**AIM OF THE EXERCISE:**
Could you reproduce, from the records below, everything from the line with "Task: Open the npm repository" down to the line with "Task: Edit the Start date field", keeping both of those lines and changing nothing?

**TASK MATERIAL:**

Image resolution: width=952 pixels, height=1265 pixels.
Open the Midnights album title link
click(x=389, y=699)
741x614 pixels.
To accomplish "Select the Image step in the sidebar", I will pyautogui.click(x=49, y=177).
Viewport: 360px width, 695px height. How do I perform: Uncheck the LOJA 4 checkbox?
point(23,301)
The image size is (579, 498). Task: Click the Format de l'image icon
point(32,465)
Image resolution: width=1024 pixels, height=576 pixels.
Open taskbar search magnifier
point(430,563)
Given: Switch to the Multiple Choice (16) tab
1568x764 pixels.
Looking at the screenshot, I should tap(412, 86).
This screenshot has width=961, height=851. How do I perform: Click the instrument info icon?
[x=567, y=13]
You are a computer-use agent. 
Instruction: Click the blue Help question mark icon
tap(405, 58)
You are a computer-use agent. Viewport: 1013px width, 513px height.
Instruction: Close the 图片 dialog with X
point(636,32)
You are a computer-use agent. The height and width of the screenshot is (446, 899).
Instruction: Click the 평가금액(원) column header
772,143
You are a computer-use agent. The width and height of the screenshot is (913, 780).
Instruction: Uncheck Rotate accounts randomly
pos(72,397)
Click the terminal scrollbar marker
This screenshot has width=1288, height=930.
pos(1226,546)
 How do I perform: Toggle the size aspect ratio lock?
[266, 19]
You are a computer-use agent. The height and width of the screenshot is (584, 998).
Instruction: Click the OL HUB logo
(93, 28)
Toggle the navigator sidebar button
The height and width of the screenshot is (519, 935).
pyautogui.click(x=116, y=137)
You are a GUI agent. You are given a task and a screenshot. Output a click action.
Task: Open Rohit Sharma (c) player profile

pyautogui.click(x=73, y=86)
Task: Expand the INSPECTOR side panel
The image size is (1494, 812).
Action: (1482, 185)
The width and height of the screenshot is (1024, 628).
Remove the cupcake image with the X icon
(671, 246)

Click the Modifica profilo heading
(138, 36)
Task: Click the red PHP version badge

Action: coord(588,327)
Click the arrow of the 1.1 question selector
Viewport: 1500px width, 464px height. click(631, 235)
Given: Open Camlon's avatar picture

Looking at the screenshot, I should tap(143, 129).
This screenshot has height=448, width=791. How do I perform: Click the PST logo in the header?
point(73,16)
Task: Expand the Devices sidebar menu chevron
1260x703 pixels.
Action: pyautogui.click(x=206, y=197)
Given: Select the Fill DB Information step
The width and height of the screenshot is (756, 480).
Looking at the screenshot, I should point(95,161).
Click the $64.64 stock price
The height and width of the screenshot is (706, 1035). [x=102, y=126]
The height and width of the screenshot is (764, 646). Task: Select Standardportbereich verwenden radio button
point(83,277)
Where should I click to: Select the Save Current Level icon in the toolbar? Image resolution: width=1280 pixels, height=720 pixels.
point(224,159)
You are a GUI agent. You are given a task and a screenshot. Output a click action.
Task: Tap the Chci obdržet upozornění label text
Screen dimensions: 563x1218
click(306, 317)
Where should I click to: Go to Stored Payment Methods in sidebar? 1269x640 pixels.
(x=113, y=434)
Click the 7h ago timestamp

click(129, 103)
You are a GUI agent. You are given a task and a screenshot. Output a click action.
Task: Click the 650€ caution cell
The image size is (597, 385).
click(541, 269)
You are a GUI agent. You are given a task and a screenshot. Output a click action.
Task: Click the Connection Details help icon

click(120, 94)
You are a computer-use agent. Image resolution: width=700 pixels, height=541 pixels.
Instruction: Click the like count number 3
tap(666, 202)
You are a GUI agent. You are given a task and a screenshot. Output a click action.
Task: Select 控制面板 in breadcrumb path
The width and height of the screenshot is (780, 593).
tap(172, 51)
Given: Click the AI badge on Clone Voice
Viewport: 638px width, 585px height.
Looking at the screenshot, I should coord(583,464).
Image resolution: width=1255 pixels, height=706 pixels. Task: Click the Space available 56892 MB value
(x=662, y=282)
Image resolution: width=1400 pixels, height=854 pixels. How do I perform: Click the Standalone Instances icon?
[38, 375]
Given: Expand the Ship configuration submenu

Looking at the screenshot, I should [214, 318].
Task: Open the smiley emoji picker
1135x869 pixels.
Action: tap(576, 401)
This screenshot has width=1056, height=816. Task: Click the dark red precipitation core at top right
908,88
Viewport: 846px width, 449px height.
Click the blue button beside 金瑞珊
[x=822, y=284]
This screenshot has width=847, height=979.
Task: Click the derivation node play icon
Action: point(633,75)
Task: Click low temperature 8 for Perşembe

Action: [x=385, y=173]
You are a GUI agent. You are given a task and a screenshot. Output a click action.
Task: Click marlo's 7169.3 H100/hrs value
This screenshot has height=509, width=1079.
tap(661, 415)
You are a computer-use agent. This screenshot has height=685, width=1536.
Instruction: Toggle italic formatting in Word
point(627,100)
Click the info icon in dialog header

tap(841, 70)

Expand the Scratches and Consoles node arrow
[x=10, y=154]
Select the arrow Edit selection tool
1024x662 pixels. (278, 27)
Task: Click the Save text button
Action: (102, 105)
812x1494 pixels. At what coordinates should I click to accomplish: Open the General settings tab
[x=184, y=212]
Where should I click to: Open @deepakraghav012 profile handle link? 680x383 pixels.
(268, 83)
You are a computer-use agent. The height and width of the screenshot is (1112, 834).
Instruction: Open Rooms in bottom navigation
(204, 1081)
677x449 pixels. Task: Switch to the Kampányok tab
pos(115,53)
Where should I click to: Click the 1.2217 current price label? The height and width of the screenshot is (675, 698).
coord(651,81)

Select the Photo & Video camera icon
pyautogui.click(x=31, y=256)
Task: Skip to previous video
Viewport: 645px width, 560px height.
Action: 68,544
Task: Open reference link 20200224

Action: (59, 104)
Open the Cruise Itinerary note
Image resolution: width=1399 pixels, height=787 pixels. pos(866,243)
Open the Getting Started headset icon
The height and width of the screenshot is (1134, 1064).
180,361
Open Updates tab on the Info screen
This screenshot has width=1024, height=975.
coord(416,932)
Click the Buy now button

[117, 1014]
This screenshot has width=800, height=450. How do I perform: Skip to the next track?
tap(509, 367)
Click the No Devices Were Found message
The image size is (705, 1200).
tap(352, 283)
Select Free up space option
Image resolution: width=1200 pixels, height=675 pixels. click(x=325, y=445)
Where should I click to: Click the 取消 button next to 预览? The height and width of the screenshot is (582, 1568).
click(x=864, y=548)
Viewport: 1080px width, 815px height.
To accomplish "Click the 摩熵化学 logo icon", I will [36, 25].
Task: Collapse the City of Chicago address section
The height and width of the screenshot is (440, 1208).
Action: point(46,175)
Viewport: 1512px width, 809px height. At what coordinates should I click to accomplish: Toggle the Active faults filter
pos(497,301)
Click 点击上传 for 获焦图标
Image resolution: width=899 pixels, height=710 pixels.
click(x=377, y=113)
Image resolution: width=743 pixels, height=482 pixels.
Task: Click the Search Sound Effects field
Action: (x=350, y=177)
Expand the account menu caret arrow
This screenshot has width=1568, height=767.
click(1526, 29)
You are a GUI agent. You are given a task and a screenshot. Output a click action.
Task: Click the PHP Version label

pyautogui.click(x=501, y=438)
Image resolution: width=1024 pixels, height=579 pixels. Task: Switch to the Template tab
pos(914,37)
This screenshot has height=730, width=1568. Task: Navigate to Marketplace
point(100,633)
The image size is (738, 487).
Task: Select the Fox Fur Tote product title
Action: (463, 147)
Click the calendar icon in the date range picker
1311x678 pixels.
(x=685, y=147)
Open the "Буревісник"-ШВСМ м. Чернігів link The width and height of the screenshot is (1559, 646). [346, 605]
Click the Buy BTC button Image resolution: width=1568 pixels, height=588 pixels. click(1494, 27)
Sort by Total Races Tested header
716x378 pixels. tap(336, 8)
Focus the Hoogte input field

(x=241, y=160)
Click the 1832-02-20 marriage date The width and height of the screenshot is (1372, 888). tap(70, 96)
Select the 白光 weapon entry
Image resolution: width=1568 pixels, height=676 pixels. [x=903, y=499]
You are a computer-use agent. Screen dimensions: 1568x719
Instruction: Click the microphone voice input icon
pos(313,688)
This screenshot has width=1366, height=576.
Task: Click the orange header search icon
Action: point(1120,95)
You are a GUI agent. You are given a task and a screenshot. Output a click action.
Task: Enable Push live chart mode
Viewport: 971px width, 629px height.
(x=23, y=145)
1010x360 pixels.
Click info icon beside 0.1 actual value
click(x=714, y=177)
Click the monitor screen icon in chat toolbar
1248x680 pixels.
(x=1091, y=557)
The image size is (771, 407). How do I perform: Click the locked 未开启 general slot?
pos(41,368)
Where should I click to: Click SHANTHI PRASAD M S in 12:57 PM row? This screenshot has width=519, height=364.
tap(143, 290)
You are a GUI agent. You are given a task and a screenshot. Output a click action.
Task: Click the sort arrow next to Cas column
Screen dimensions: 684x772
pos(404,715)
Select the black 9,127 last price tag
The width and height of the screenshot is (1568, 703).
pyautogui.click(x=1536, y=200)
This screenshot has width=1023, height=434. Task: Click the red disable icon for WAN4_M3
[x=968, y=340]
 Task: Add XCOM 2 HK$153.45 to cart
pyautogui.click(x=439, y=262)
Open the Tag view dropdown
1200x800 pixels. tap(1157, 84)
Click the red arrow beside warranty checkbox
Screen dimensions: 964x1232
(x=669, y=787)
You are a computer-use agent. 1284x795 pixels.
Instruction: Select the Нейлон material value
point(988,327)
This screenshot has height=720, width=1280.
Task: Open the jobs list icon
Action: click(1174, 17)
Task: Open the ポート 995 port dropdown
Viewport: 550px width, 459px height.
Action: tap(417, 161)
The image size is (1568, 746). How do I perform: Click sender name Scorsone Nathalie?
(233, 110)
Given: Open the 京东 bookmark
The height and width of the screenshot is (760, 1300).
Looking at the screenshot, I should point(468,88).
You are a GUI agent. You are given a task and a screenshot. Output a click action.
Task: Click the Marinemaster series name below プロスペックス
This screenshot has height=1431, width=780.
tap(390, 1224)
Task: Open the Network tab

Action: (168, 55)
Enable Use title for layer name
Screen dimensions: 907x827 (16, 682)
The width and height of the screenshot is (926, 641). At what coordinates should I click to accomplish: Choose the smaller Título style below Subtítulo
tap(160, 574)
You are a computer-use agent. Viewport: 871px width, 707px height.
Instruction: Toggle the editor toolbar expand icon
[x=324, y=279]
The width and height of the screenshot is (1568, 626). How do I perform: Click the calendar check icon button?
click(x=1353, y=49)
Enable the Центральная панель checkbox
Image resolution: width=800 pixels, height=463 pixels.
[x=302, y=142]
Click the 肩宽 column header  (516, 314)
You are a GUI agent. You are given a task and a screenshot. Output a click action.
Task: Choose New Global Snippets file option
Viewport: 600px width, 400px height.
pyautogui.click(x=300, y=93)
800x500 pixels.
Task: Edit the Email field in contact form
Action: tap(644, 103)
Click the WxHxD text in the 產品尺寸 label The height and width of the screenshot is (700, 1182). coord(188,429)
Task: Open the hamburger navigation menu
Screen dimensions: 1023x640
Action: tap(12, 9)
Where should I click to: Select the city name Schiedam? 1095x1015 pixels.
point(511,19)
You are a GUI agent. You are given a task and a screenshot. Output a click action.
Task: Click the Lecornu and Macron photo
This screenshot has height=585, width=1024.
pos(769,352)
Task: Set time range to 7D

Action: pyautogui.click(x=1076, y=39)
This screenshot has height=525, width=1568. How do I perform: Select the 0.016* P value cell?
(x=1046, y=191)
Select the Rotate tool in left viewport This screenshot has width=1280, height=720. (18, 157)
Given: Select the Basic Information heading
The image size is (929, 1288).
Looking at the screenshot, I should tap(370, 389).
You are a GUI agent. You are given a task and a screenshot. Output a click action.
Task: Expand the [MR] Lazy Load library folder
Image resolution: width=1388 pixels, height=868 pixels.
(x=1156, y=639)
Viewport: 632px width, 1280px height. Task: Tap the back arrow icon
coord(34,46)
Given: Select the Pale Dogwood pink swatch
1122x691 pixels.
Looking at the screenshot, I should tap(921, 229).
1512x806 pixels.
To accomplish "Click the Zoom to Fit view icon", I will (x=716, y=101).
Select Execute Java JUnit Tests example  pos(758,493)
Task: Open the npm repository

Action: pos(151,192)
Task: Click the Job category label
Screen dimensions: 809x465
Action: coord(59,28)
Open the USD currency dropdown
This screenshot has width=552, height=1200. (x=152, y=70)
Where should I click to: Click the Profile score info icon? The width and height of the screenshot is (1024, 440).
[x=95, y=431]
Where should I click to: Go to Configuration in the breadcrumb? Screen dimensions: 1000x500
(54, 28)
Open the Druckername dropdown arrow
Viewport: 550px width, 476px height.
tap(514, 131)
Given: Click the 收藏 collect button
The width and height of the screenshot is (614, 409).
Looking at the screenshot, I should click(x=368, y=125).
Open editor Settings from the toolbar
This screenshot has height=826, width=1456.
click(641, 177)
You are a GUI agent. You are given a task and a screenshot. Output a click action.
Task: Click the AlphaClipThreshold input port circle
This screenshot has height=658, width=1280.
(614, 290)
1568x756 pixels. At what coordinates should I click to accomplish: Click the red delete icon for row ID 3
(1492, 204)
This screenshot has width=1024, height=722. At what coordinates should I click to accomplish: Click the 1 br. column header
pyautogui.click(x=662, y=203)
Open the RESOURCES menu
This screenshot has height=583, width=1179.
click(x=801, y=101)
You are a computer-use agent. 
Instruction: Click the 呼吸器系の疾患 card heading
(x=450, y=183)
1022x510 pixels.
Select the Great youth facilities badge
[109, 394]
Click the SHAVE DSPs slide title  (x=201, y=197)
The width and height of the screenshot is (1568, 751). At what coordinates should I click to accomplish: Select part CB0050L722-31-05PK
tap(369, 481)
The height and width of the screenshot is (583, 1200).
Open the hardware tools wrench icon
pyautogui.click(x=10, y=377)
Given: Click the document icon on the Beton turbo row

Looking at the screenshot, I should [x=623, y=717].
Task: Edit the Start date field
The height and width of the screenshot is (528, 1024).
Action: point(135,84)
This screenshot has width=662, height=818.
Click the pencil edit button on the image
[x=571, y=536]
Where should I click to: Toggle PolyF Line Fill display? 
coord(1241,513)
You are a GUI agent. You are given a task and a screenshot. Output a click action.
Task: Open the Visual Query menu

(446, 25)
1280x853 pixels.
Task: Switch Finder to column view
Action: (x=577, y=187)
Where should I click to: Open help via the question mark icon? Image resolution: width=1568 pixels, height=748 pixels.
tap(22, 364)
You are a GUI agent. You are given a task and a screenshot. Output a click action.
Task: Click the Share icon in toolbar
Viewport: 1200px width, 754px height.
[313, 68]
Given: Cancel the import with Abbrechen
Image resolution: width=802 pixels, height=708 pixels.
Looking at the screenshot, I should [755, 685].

**EXERCISE SOLUTION:**
Task: Open the npm repository

Action: pos(151,192)
Task: Click the Job category label
Screen dimensions: 809x465
Action: coord(59,28)
Open the USD currency dropdown
This screenshot has width=552, height=1200. (x=152, y=70)
Where should I click to: Click the Profile score info icon? The width and height of the screenshot is (1024, 440).
[x=95, y=431]
Where should I click to: Go to Configuration in the breadcrumb? Screen dimensions: 1000x500
(54, 28)
Open the Druckername dropdown arrow
Viewport: 550px width, 476px height.
tap(514, 131)
Given: Click the 收藏 collect button
The width and height of the screenshot is (614, 409).
Looking at the screenshot, I should click(x=368, y=125).
Open editor Settings from the toolbar
This screenshot has height=826, width=1456.
click(641, 177)
You are a GUI agent. You are given a task and a screenshot. Output a click action.
Task: Click the AlphaClipThreshold input port circle
This screenshot has height=658, width=1280.
(614, 290)
1568x756 pixels. At what coordinates should I click to accomplish: Click the red delete icon for row ID 3
(1492, 204)
This screenshot has width=1024, height=722. At what coordinates should I click to accomplish: Click the 1 br. column header
pyautogui.click(x=662, y=203)
Open the RESOURCES menu
This screenshot has height=583, width=1179.
click(x=801, y=101)
You are a computer-use agent. 
Instruction: Click the 呼吸器系の疾患 card heading
(x=450, y=183)
1022x510 pixels.
Select the Great youth facilities badge
[109, 394]
Click the SHAVE DSPs slide title  (x=201, y=197)
The width and height of the screenshot is (1568, 751). At what coordinates should I click to accomplish: Select part CB0050L722-31-05PK
tap(369, 481)
The height and width of the screenshot is (583, 1200).
Open the hardware tools wrench icon
pyautogui.click(x=10, y=377)
Given: Click the document icon on the Beton turbo row

Looking at the screenshot, I should [x=623, y=717].
Task: Edit the Start date field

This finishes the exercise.